Submission #170

Submission information
Submitted by Anonyme (not verified)
Mon, 01/16/2017 - 10:26
Experimenting machine learning for automatic user segmentation
Shapr is a leading networking application developer. At Shapr, we believe networking should be a joyful experience, because it's about meeting new people, not just a trick to generate more sales or find some humdrum job. At Shapr, we see it as a lifestyle. And that's why we made an app. Shapr app brings you a daily dose of inspiring people to meet. Coming up with the most relevant recommendations for you, and you both mutually accept the connection, you can chat and meet.

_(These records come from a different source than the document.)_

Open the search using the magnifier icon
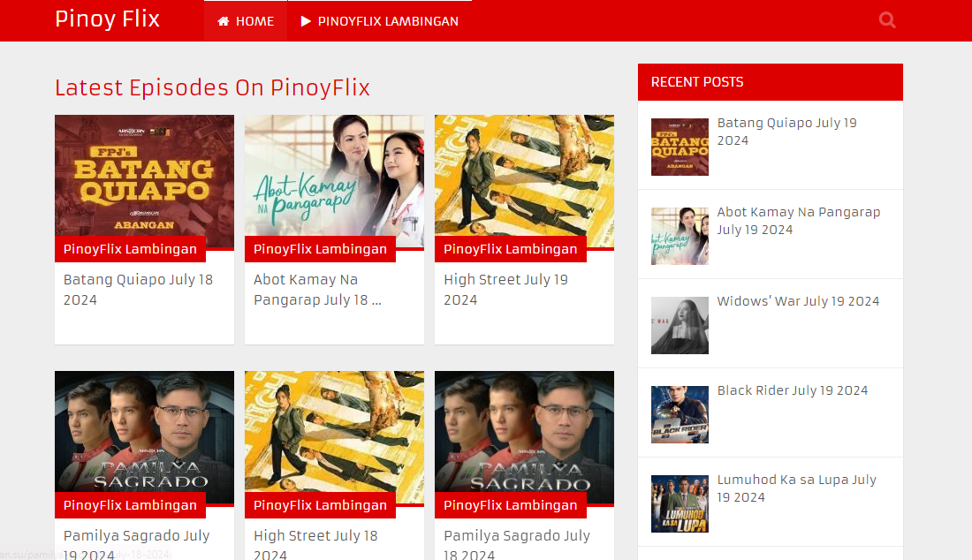 (x=886, y=19)
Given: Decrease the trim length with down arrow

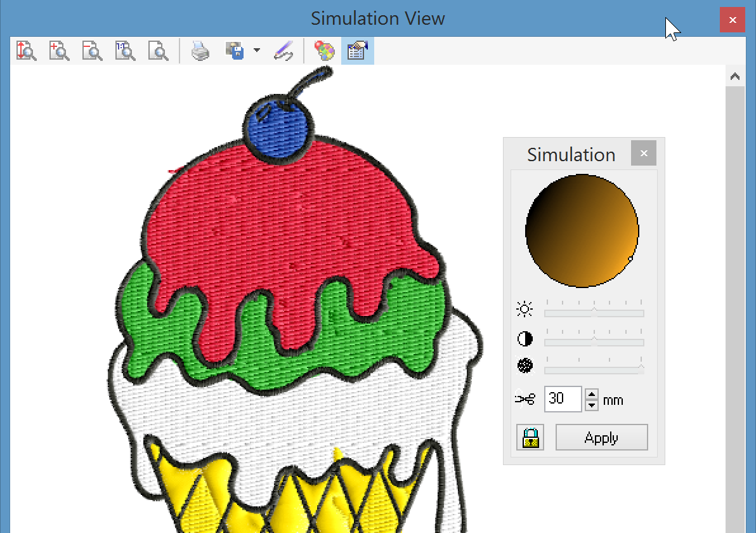Looking at the screenshot, I should point(592,405).
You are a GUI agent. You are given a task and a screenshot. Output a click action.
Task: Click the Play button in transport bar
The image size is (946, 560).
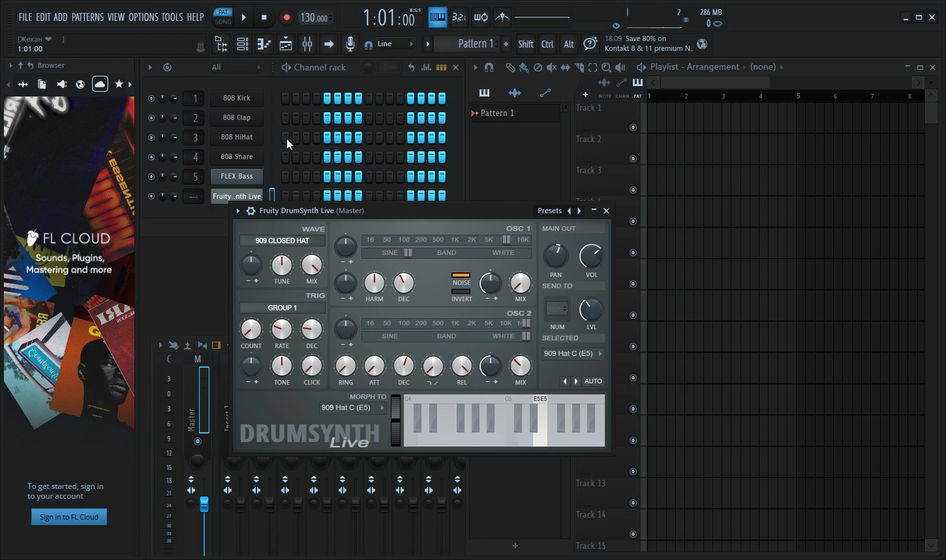point(243,18)
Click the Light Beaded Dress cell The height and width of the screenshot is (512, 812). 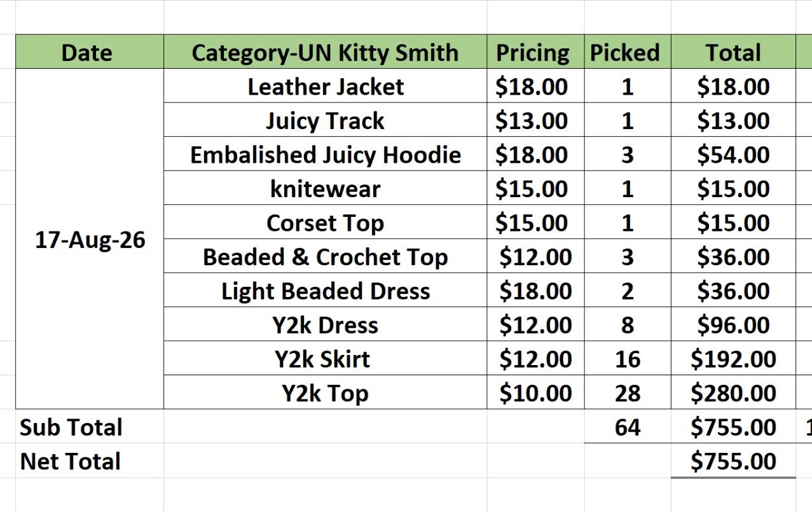[325, 290]
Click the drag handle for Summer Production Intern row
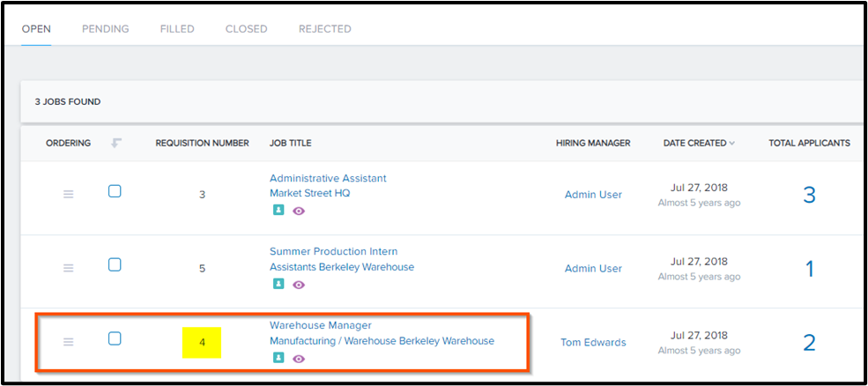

Shapr has delivered millions of personalized suggestions to over 100,000 users on every continent. Over 80% of our users are based in the U.S. (New York, Los Angeles, Chicago, Washington..). The app is growing by over 100% a month and is one of the fastest-growing apps from the meeting industry. In 2017, Shapr will emphasize its growth strategy and enlarge to new U.S. cities as well as leading world capitals.
Shapr is headquartered in New York City with offices in Paris. With us, you will participate to an international, dynamic, and responsible company that fosters people’s inspiration around the world. You will integrate a team with a successful entrepreneurial background (the co-founders of Attractive World dating platform).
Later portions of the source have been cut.